== Sfida 1 ==
Per ciascuna affermazione indica sì o no in base al testo su Malala Yousafzai e cita alla lettera le parole decisive: (a) Malala è stata ferita mentre rientrava a casa da scuola; (b) Malala ha cominciato il diario per la BBC a 16 anni; (c) il libro "Storia di Malala" è pubblicato da Mondadori.
== Sfida 2 ==
Riprendi il testo su Malala Yousafzai subito dopo la sua ultima frase e proseguilo.

== Testo di riferimento ==
>>

16 anni, un immenso coraggio e una grande voglia di combattere per cambiare le cose. Questa è Malala Yousafzai, la giovane donna pachistana la cui storia ha fatto il giro del mondo, che lo scorso ottobre è stata ferita da un colpo di pistola alla testa mentre tornava a casa da scuola, per mano dei talebani e che, caso più unico che raro, ha proprio ieri ricevuto delle (quasi)scuse da parte di un comandante talebano.

Il motivo dell’aggressione? Innanzitutto quello di essere una donna, ma soprattutto di un tipo non contemplato dalla maggior parte dei regimi fondamentalisti, quello della donna che non ci sta a piegarsi e rinunciare ai propri diritti, alla propria vita.

A soli 11 anni Malala inizia a tenere un diario per la BBC in cui racconta di sé, della sua quotidianità, ma soprattutto di cosa voglia dire essere “femmina” in un paese come il suo. Delle ingiustizie e delle discriminazioni che alimentano la sua lotta a favore del diritto allo studio delle bambine, considerato il vero motore per il cambiamento. Una grande forza la sua, protagonista anche del libro “Storia di Malala” edito da Mondadori.

<<

== Dati forniti ==
>>

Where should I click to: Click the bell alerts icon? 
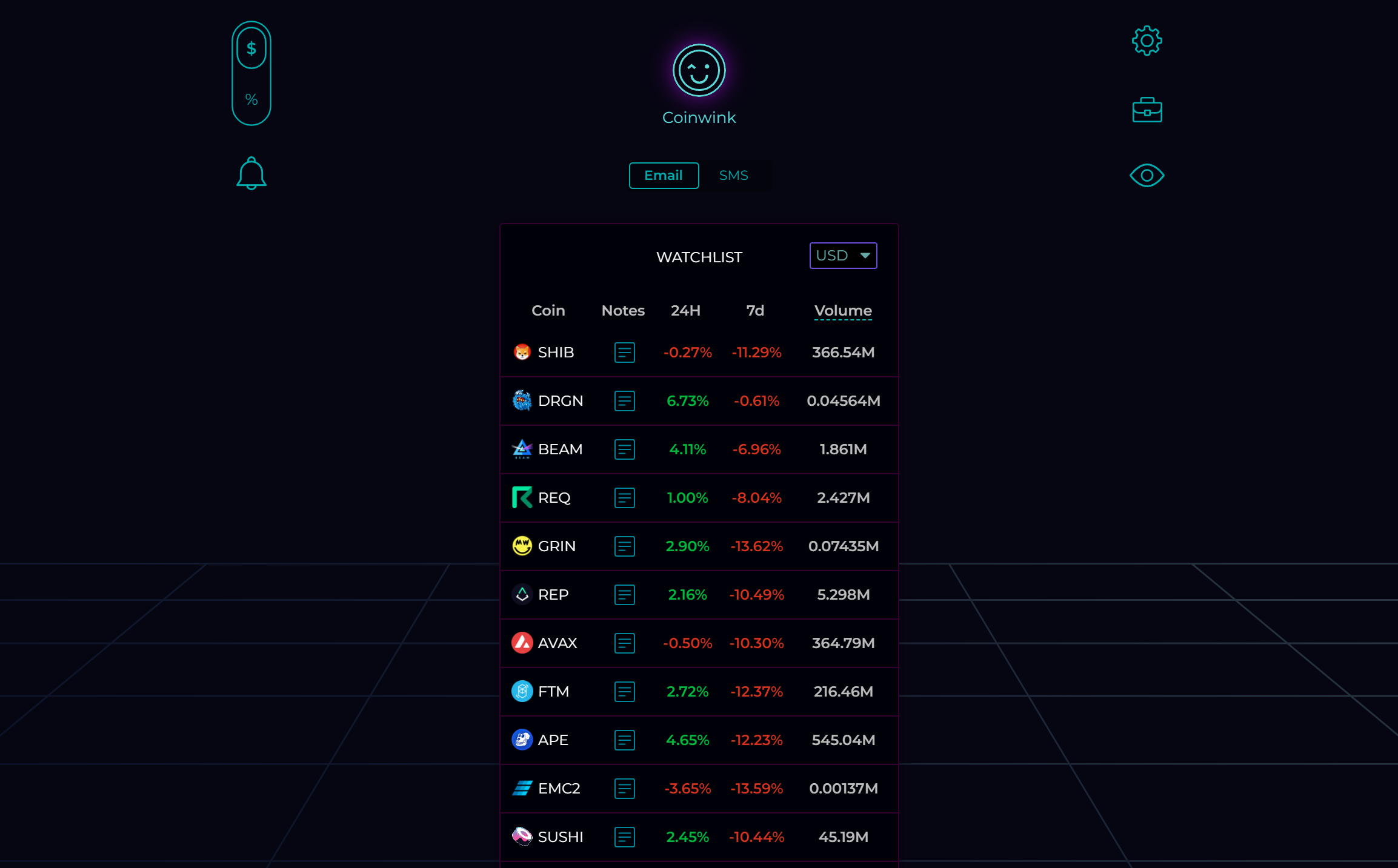click(251, 174)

<<

== Risultato finale 1 ==
(a) Sì: «è stata ferita da un colpo di pistola alla testa mentre tornava a casa da scuola»
(b) No: «A soli 11 anni Malala inizia a tenere un diario per la BBC»
(c) Sì: «protagonista anche del libro “Storia di Malala” edito da Mondadori»

== Risultato finale 2 ==
Proprio per il suo impegno, lo scorso 12 luglio, giorno del suo sedicesimo compleanno, Malala ha tenuto un discorso all’ONU per condividere la sua storia, testimonianza dell’importanza dell’educazione come strumento dell’emancipazione femminile e di una società più libera e giusta.

Libri e penne sono tra le armi più potenti. Un bambino, un insegnante, un libro e una penna sono in grado di cambiare il mondo”. Queste le parole con cui Malala ha concluso il suo discorso, pronunciate con una dignità senza pari. Parole che ci indicano chiaramente la strada da seguire per produrre un vero cambiamento culturale che consentirà alle donne di essere protagoniste della loro vita e delle loro scelte, per permettere quell’empowerment femminile di cui altre volte abbiamo parlato.

Una maggiore istruzione equivale a un maggiore grado di consapevolezza che consentirà alle bambine oggi, e alle donne domani, di negoziare la propria posizione nelle questioni che riguardano loro stesse e gli altri, di ribellarsi.

La scuola è il luogo principale in cui vengono scambiate informazioni, dove avviene la socializzazione primaria, in cui si gettano le basi della propria individualità. Un enorme potenziale da sfruttare per operare una svolta nella lotta alle disparità, che da solo però non basta.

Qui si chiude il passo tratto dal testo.